### Set of tasks
1 - In the passage on early caring relationships, which two theories point to how early experience sculpts our understandings of the social world?
2 - Continue the passage on early caring relationships from its last sentence.

### Selected excerpt
++++++++++++++++++++

Our species evolved to be embedded in caring relationships and community from the beginning of and throughout life (Hrdy, 2009). Many children arrive at school with weak selves, not strong-boned or strong-hearted. Their selves were never knit together by loving care.
What does supportive (‘loving’) companionship care do? In a just-published paper, I wrote:
“In early life, reciprocal communication and companionship care convey to the infant that s/he matters, that the feelings the infant communicates matter, that relational communion is the normal way to be in the world. From beginnings in the womb and under good care after birth, for the child the world of experience is centred around Mother, gradually expanding to include a community of other ‘mothers’. The gradual distinction of the internal and external environments occurs through experience with multiple caregivers who sensitively bring to life the child’s self within a social world.” (Narvaez, 2019, p. 641)
Object relations theory and social schema theory point to how our understandings of the social world are sculpted by early experience (Beebe & Lachmann, 2002; Cassidy and Shaver 2008; Eagle, 2013; Stern, 1985). The mothering (nurturing responsive care) we receive from mothers, fathers, and others shapes our relational being.
“A vibrant, true self develops within relationships of mutuality that ‘affirm, validate, acknowledge, know, accept, understand, empathize, take in, tolerate, appreciate, see, identify with, find familiar …love …’—what Jessica Benjamin calls practices of mutual recognition, experiences commonly noted in research on mother–infant interaction: ‘emotional attunement, mutual influence, affective mutuality, sharing state of mind’ (Benjamin 1988: 15–16).

++++++++++++++++++++

### Given entries
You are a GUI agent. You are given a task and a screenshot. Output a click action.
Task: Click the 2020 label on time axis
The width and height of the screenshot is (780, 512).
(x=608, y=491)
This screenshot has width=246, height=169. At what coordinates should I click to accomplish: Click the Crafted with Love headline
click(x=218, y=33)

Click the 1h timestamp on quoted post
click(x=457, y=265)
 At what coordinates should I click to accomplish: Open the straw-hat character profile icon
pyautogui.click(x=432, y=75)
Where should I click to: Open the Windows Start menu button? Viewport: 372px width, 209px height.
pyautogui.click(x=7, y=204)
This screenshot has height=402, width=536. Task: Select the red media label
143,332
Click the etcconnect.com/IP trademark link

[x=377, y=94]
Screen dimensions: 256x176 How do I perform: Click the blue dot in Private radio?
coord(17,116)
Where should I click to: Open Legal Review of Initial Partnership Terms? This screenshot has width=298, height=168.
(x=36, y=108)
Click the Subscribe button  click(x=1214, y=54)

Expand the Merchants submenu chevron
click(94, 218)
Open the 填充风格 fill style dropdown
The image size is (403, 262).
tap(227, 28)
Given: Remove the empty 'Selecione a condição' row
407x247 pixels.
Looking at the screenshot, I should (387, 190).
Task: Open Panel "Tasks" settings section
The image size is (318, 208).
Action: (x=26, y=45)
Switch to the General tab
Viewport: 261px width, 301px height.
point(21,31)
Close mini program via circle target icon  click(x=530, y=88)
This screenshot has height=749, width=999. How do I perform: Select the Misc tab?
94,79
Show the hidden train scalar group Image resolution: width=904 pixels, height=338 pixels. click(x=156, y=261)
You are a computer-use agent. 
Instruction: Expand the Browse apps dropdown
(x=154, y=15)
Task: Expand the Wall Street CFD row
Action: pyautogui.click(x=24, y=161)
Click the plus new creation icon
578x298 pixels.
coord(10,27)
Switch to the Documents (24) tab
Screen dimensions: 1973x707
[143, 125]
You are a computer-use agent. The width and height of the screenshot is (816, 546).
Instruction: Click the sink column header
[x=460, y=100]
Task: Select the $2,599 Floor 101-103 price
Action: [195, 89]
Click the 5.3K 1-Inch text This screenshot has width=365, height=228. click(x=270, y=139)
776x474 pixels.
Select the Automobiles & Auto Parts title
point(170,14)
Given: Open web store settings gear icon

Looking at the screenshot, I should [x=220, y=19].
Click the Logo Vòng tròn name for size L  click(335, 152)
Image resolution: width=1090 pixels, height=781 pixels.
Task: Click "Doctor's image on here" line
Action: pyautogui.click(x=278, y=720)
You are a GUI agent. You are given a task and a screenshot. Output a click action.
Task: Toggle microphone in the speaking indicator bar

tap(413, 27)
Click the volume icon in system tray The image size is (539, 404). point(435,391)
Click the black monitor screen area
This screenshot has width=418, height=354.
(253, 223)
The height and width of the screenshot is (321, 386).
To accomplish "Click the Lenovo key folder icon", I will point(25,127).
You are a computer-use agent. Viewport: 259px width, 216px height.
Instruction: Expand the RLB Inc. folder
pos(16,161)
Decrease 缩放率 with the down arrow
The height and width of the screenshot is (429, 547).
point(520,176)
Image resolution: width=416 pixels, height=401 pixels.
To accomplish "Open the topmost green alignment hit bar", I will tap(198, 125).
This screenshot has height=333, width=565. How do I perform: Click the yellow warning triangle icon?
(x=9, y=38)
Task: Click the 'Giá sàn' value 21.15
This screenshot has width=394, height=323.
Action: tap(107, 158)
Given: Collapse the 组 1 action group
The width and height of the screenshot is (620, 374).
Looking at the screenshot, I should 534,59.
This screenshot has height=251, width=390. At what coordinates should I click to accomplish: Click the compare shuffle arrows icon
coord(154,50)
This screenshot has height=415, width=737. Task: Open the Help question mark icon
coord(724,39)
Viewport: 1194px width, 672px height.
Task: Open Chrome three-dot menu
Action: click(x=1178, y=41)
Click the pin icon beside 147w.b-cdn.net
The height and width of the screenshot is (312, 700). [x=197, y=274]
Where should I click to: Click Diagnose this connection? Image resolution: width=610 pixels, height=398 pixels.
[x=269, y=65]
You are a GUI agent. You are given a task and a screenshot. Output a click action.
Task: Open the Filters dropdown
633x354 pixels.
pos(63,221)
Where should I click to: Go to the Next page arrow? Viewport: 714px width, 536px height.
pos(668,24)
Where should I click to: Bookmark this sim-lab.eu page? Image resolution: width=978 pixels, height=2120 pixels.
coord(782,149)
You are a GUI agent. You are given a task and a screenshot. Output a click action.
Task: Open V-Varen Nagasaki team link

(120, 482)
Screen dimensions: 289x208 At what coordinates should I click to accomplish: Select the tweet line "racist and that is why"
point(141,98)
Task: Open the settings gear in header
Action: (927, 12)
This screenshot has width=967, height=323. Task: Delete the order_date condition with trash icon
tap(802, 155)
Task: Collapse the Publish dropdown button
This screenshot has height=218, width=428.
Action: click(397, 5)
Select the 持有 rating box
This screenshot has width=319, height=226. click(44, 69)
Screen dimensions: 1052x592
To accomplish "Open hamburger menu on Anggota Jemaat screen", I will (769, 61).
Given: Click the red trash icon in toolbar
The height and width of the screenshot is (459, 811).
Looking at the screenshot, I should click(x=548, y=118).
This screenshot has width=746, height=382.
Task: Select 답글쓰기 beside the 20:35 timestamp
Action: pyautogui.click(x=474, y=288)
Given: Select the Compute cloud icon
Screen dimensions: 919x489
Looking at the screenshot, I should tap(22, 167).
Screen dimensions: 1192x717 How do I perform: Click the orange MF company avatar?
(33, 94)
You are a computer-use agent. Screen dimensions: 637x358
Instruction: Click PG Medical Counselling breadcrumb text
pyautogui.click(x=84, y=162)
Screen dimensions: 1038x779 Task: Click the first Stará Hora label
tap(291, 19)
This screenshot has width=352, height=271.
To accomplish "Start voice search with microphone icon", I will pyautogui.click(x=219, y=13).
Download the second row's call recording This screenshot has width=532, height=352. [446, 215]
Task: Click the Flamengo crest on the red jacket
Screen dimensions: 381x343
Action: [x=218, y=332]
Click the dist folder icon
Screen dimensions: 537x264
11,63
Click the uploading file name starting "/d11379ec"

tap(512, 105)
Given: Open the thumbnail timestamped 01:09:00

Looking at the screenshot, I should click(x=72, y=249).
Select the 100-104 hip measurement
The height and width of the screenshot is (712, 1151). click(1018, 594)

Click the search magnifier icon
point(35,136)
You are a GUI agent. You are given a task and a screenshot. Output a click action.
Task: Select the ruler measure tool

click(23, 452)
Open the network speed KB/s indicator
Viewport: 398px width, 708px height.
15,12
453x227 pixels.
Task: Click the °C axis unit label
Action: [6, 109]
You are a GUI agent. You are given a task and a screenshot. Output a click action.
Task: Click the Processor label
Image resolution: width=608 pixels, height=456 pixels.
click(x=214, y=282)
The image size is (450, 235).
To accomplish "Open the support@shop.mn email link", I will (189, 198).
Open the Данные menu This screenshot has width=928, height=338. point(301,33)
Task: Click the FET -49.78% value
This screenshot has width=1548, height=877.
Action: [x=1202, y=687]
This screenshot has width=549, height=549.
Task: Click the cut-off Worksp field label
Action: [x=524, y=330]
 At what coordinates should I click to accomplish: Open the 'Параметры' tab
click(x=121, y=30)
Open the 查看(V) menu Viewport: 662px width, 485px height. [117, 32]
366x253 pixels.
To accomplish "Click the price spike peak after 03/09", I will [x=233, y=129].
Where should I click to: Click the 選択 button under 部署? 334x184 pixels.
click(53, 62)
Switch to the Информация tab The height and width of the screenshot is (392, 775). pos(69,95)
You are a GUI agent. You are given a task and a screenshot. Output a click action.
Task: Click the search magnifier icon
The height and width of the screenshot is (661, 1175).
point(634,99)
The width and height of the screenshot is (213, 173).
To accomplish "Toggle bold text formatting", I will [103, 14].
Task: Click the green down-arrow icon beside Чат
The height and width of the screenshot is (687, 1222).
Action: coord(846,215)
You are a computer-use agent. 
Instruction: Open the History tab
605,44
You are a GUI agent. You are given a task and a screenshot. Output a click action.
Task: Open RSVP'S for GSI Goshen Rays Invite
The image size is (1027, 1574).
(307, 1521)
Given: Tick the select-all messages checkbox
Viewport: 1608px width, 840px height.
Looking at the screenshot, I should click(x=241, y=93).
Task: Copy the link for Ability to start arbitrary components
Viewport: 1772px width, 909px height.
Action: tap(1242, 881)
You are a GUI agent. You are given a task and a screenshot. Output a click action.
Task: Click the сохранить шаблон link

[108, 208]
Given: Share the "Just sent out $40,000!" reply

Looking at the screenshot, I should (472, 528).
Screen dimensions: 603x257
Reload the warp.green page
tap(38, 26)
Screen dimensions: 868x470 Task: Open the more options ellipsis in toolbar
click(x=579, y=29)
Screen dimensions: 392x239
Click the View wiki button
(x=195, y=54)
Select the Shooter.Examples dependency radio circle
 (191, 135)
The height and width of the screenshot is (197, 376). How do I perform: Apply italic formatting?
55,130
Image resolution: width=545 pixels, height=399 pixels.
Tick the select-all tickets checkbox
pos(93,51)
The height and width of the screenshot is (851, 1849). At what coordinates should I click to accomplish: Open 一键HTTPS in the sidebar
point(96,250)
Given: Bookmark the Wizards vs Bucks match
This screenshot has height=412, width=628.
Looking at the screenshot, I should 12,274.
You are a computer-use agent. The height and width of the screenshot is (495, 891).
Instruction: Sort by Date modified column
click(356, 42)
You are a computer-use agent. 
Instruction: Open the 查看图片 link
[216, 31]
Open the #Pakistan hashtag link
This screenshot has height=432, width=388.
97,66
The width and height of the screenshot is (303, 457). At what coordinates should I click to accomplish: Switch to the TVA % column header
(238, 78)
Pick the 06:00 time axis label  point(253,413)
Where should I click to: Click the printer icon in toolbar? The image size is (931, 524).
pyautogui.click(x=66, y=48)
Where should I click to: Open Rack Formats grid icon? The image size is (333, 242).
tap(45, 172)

++++++++++++++++++++

### Results
1 - Object relations theory and social schema theory.

2 -
What happens when early life does not provide consistent “mutual recognition” experiences? What happens when a child does not experience our species’ evolved nest?
The child can become dysregulated on many different levels—endocrine, immune, digestive, respiratory—depending on the intensity, duration and timing of the missed care. Self-conception and the ability to deal with changing situations is limited. Such children are easily thrown out of balance because they have very little solidity. They can become overreactive and withdraw, aggress or dissociate. Capacities requiring good foundations, like sociality and self-in-world, become impaired, leading to the plethora of maladaptations that child therapists face (Barish, 2019). Such children get lost in their dysregulation and reactivity to perceived threat, unable themselves to grow out of it without help.